■ **Exercise objective**
Reproduce the lines of the listing below, from the line containing "coordinates (665, 190)." through the line containing "register with facebook", with both of those lines included.

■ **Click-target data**
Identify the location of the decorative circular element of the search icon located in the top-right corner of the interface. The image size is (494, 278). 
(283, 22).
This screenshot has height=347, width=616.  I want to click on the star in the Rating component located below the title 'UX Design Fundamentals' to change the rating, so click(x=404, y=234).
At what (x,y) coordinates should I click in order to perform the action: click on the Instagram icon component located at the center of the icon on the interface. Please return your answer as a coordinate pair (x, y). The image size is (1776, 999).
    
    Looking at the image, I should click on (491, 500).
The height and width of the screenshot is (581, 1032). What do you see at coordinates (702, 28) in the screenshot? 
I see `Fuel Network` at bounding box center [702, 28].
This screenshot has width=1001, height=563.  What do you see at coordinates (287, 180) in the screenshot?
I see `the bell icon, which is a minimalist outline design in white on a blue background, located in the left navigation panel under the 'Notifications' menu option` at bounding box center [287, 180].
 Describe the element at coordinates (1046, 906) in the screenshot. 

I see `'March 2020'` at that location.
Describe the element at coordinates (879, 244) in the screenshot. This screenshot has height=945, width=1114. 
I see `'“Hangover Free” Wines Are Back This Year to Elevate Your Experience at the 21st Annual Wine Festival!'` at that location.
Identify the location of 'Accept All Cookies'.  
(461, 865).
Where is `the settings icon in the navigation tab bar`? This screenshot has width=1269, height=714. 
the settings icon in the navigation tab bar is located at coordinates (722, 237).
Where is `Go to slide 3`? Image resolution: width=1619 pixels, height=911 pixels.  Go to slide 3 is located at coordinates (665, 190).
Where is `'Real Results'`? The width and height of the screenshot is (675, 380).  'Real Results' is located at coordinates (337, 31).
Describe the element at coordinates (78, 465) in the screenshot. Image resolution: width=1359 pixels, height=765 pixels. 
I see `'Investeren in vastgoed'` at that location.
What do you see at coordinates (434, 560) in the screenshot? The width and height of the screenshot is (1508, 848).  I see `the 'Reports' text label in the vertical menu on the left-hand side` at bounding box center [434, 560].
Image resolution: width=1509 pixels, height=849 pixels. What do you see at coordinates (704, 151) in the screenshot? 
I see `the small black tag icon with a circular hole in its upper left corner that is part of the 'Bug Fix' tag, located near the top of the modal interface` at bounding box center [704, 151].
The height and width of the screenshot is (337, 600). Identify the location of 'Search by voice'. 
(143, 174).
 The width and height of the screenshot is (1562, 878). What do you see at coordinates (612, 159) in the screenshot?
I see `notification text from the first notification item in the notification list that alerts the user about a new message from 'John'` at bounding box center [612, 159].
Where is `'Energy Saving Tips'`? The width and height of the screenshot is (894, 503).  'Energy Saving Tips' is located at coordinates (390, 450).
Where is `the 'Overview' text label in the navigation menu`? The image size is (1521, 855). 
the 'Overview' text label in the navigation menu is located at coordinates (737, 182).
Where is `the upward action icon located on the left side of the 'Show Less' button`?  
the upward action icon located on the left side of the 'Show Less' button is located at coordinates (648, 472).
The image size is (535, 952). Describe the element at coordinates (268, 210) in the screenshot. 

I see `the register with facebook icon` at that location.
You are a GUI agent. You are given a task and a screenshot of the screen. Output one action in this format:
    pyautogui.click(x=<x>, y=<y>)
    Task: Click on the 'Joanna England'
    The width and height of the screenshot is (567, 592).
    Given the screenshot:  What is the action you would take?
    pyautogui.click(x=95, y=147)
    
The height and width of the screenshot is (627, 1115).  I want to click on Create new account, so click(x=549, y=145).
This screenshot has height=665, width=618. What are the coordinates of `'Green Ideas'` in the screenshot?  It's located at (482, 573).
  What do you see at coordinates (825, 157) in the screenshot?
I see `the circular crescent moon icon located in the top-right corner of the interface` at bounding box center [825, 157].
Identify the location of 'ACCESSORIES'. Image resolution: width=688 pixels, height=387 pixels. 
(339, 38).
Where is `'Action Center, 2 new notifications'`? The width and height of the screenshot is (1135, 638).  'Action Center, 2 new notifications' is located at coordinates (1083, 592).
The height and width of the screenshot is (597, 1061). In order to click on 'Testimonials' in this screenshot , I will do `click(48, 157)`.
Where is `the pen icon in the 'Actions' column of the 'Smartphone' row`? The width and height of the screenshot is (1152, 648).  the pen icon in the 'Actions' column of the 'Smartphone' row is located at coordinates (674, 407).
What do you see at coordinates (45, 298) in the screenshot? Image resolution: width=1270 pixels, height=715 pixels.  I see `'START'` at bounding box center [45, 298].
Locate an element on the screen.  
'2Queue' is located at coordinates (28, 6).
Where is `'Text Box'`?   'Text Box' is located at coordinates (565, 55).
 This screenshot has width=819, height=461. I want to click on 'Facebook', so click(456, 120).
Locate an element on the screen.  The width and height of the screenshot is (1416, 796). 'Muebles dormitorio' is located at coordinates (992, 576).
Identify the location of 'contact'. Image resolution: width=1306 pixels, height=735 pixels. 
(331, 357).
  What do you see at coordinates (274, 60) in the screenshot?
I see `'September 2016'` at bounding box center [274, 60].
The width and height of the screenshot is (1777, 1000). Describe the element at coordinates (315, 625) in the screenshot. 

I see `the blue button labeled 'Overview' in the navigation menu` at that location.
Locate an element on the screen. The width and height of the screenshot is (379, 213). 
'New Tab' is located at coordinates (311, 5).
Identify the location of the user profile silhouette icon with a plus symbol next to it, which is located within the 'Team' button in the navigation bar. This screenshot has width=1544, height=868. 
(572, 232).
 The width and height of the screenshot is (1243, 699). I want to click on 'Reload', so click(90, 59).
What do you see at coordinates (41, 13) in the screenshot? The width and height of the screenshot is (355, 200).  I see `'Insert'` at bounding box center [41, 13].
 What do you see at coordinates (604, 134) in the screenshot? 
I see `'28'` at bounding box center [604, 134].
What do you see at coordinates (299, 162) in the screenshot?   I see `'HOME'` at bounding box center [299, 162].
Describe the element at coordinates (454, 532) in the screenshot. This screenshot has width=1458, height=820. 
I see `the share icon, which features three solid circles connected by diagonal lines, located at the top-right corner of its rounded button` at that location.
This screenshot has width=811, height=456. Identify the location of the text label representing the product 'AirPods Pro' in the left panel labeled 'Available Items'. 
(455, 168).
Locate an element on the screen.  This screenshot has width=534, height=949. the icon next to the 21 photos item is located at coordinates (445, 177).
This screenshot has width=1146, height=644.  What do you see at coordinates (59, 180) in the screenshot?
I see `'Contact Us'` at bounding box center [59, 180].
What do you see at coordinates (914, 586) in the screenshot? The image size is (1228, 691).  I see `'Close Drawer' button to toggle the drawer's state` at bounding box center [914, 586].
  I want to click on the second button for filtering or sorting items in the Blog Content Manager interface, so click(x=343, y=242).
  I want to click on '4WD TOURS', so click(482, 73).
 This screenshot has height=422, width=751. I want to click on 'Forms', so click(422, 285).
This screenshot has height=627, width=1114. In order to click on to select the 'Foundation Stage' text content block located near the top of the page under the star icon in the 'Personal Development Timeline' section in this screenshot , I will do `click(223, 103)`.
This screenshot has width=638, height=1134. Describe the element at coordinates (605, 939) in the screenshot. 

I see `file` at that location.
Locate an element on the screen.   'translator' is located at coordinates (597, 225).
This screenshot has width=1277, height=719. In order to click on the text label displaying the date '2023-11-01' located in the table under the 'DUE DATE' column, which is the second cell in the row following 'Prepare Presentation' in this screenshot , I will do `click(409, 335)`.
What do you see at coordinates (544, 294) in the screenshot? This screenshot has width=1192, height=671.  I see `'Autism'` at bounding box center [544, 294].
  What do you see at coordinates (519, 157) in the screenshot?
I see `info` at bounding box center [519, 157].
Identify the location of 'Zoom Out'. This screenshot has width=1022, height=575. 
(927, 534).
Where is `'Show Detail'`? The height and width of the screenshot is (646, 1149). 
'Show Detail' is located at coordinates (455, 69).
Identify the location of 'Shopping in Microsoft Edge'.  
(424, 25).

■ **Complete answer**
Where is `Go to slide 3`? Image resolution: width=1619 pixels, height=911 pixels.  Go to slide 3 is located at coordinates (665, 190).
Where is `'Real Results'`? The width and height of the screenshot is (675, 380).  'Real Results' is located at coordinates (337, 31).
Describe the element at coordinates (78, 465) in the screenshot. Image resolution: width=1359 pixels, height=765 pixels. 
I see `'Investeren in vastgoed'` at that location.
What do you see at coordinates (434, 560) in the screenshot? The width and height of the screenshot is (1508, 848).  I see `the 'Reports' text label in the vertical menu on the left-hand side` at bounding box center [434, 560].
Image resolution: width=1509 pixels, height=849 pixels. What do you see at coordinates (704, 151) in the screenshot? 
I see `the small black tag icon with a circular hole in its upper left corner that is part of the 'Bug Fix' tag, located near the top of the modal interface` at bounding box center [704, 151].
The height and width of the screenshot is (337, 600). Identify the location of 'Search by voice'. 
(143, 174).
 The width and height of the screenshot is (1562, 878). What do you see at coordinates (612, 159) in the screenshot?
I see `notification text from the first notification item in the notification list that alerts the user about a new message from 'John'` at bounding box center [612, 159].
Where is `'Energy Saving Tips'`? The width and height of the screenshot is (894, 503).  'Energy Saving Tips' is located at coordinates (390, 450).
Where is `the 'Overview' text label in the navigation menu`? The image size is (1521, 855). 
the 'Overview' text label in the navigation menu is located at coordinates (737, 182).
Where is `the upward action icon located on the left side of the 'Show Less' button`?  
the upward action icon located on the left side of the 'Show Less' button is located at coordinates (648, 472).
The image size is (535, 952). Describe the element at coordinates (268, 210) in the screenshot. 

I see `the register with facebook icon` at that location.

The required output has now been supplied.